Ce manquement aux obligations liées au régime douanier écarte l’application d’autres dispositions relatives aux introductions irrégulières ou aux simples manquements aux conditions d’utilisation. Le vol est donc appréhendé comme une rupture de la surveillance douanière, ce qui conduit à interroger la possibilité d’invoquer une cause d’exonération.
B. L’inapplicabilité de l’exonération pour force majeure
La juridiction souligne que l’article 206 du code des douanes exclut la naissance d’une dette uniquement en cas de destruction ou de perte irrémédiable. Cependant, cette dérogation ne peut trouver à s’appliquer que dans les situations relevant des articles 202 et 204 du code des douanes communautaire. Le vol étant qualifié de soustraction à la surveillance, il relève exclusivement de l’article 203 qui ne prévoit aucune exception liée à la force majeure. La Cour précise ainsi que « l’article 206 du code des douanes ne permet pas d’exclure la naissance d’une dette douanière » dans cette hypothèse.
L’entrepositaire reste tenu au paiement des droits car la marchandise est présumée avoir rejoint le circuit économique de l’Union malgré le vol commis. La naissance de cette dette douanière impacte directement le traitement fiscal de l’opération, notamment en ce qui concerne la taxe sur la valeur ajoutée.
II. L’exigibilité automatique de la taxe sur la valeur ajoutée
A. L’alignement temporel des faits générateurs
Selon la directive européenne, le fait générateur de la taxe intervient normalement au moment où l’importation de la marchandise est effectivement réalisée. Toutefois, le texte prévoit un lien étroit lorsque les biens sont soumis à des droits de douane établis dans le cadre d’une politique commune. La taxe devient alors exigible au moment même où interviennent le fait générateur et l’exigibilité des droits de douane dus à l’importation. La Cour affirme que « le vol de marchandises placées sous le régime de l’entrepôt douanier fait intervenir le fait générateur et l’exigibilité » de la taxe.

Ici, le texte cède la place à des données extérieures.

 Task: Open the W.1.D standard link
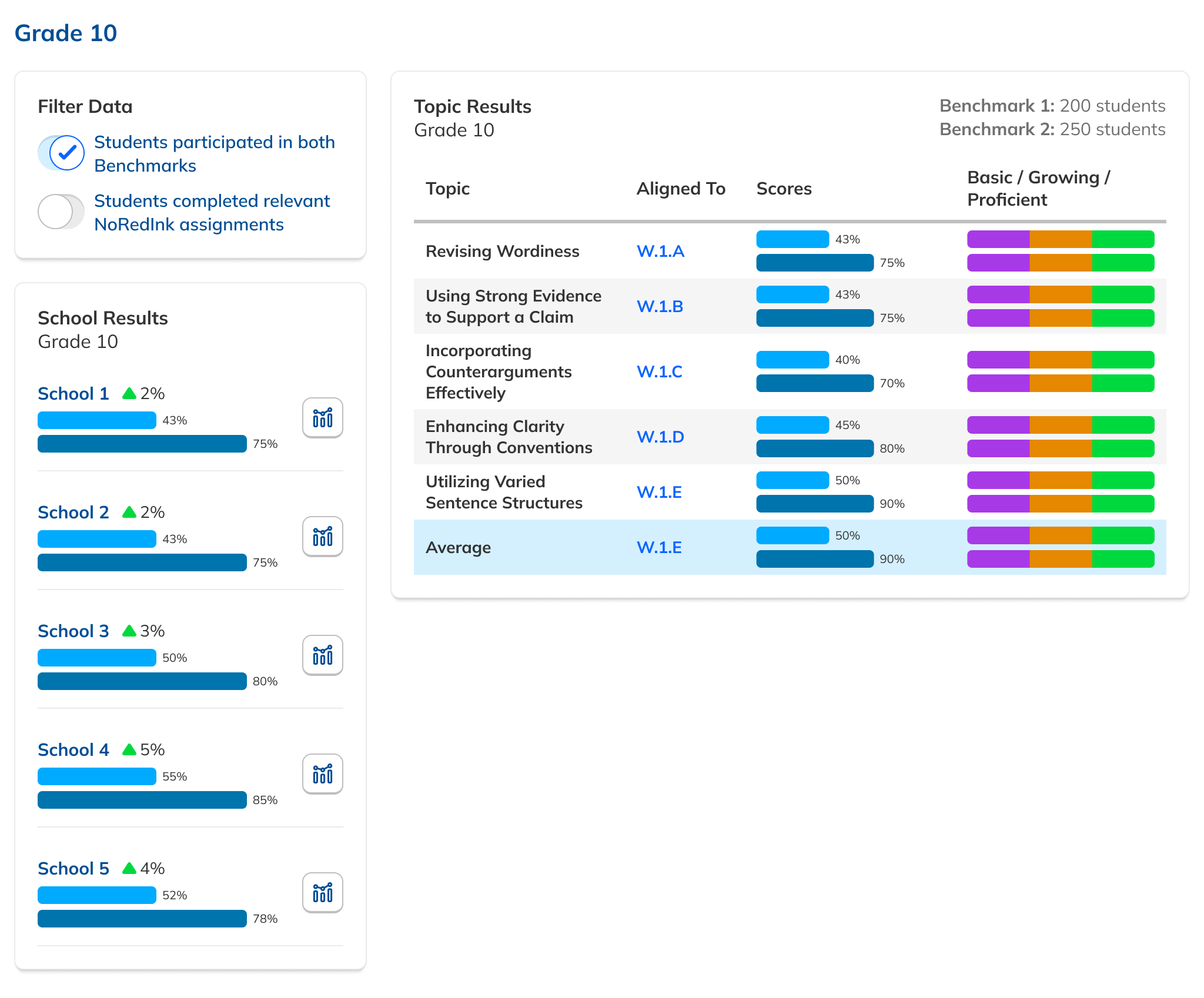[660, 437]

L’exigibilité des droits douaniers entraîne donc mécaniquement celle de la taxe, sans qu’il soit nécessaire de démontrer une livraison de biens à titre onéreux. Cet automatisme fiscal découle de la nature même de l’importation, laquelle se trouve consommée par la sortie irrégulière de la marchandise hors du régime.
B. La confirmation d’une présomption d’entrée dans le circuit économique
La solution retenue confirme une jurisprudence ancienne selon laquelle le vol ne constitue pas une cause d’extinction de l’obligation douanière pour le débiteur. Le juge européen maintient la présomption que la marchandise volée passe dans le circuit économique, justifiant ainsi la perception des taxes et des droits. Cette approche rigoureuse vise à protéger les ressources propres de l’Union en évitant que des marchandises ne circulent sans avoir acquitté les prélèvements obligatoires.
La Cour écarte l’argument fondé sur l’absence de livraison à titre onéreux car le fait générateur invoqué est ici l’importation irrégulière des bijoux. L’arrêt marque ainsi une volonté de stricte application des règles douanières, limitant les facultés d’exonération des opérateurs aux seuls cas limitativement énumérés. Ce commentaire illustre la primauté de la surveillance douanière sur les circonstances factuelles de la perte, garantissant l’intégrité du système fiscal communautaire.